WooCommerce Basics

In this article by Patrick Rauland, author of the book WooCommerce Cookbook, we will focus on the following topics:

  • Installing WooCommerce
  • Installing official WooThemes plugins
  • Manually creating WooCommerce pages
  • Creating a WooCommerce plugin

(For more resources related to this topic, see here.)

A few years ago, building an online store used to be an incredibly complex task. You had to install bulky software onto your own website and pay expensive developers a significant sum of money to customize even the simplest elements of your store. Luckily, nowadays, adding e-commerce functionality to your existing WordPress-powered website can be done by installing a single plugin. In this article, we'll go over the settings that you'll need to configure before launching your online store with WooCommerce. Most of the recipes in this article are simple to execute. We do, however, add a relatively complex recipe near the end of the article to show you how to create a plugin specifically for WooCommerce. If you're going to be customizing WooCommerce with code, it's definitely worth looking at that recipe to know the best way to customize WooCommerce without affecting other parts of your site.
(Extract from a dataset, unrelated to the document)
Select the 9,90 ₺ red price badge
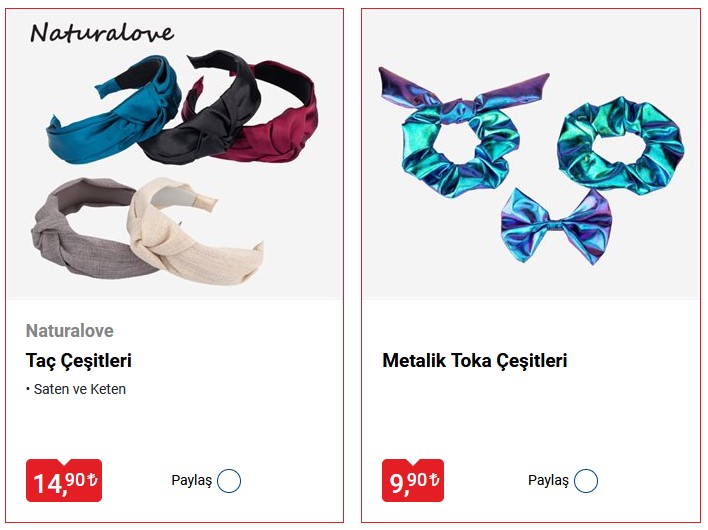Screen dimensions: 708x530 413,481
The recipes in this article form the very basics of setting up a store, installing plugins that enhance WooCommerce, and managing those plugins. There are recipes for official WooCommerce plugins written using WooThemes as well as a recipe for unofficial plugins. Feel free to select either one. In general, the official plugins are better supported, more up to date, and have more functionality than unofficial plugins. You could always try an unofficial plugin to see whether it meets your needs, and if it doesn't, then use an official plugin that is much more likely to meet your needs.
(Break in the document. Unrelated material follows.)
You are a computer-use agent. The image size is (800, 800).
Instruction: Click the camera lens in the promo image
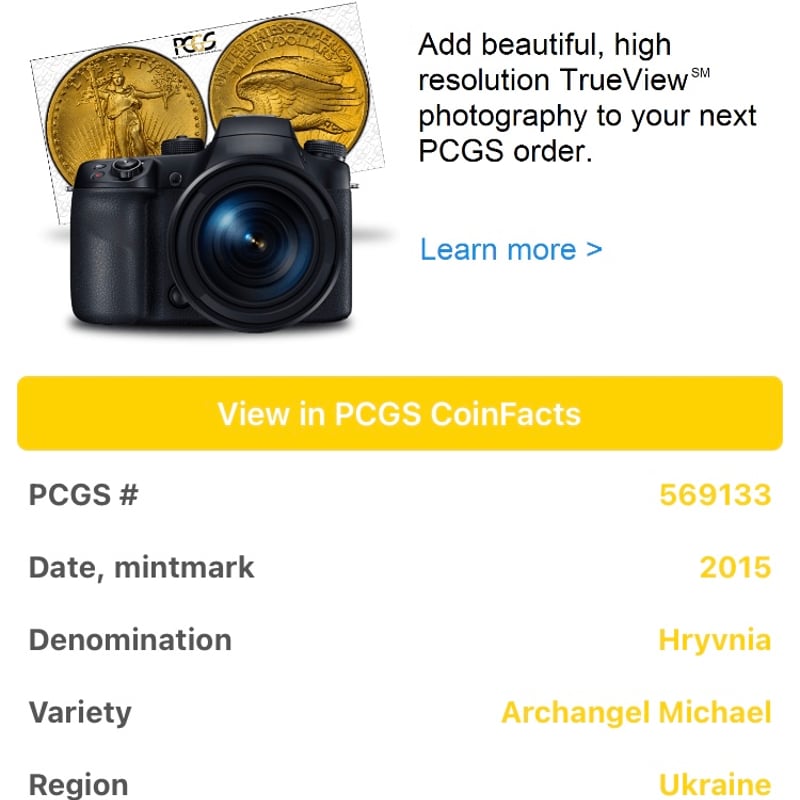click(x=255, y=240)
At the end of this article, your store will be fully functional and ready to display products.

Installing WooCommerce

WooCommerce is a WordPress plugin, which means that you need to have WordPress running on your own server to add WooCommerce. The first step is to install WooCommerce. You could do this on an established website or a brand new website—it doesn't matter. Since e-commerce is more complex than your average plugin, there's more to the installation process than just installing the plugin.

Getting ready

Make sure you have the permissions necessary to install plugins on your WordPress site. The easiest way to have the correct permissions is to make sure your account on your WordPress site has the admin role.

How to do it…

There are two parts to this recipe. The first part is installing the plugin and the second step is adding the required pages to the site. Let's have a look at the following steps for further clarity:

  1. Log in to your WordPress site.
  2. Click on the Plugins menu.
  3. Click on the Add New menu item. These steps have been demonstrated visually in the following screenshot:

    WooCommerce Cookbook

  4. Search for WooCommerce.
  5. Click on the Install Now button, as shown in the following screenshot:

    WooCommerce Cookbook

  6. Once the plugin has been installed, click on the Activate Plugin button. You now have WooCommerce activated on your site, which means we're half way there. E-commerce platforms need to have certain pages (such as a cart page, a checkout page, an account page, and so on) to function. We need to add those to your site.
  7. Click on the Install WooCommerce Pages button, which appears after you've activated WooCommerce. This is demonstrated in the following screenshot:

    WooCommerce Cookbook

How it works…

WordPress has an infrastructure that allows any WordPress site to install a plugin hosted on WordPress.org. This is a secure process that is managed by WordPress.org.

Installing the WooCommerce pages allows all of the e-commerce functionality to run. Without installing the pages, WooCommerce won't know which page is the cart page or the checkout page. Once these pages are set up, we're ready to have a basic store up and running.

If WordPress prompts you for FTP credentials when installing the plugin, that's likely to be a permissions issue with your web host. It is a huge pain if you have to enter FTP credentials every time you want to install or update a plugin, and it's something you should take care of. You can send this link to your web host provider so they know how to change their permissions. You can refer to http://www.chrisabernethy.com/why-wordpress-asks-connection-info/ for more information to resolve this WordPress issue.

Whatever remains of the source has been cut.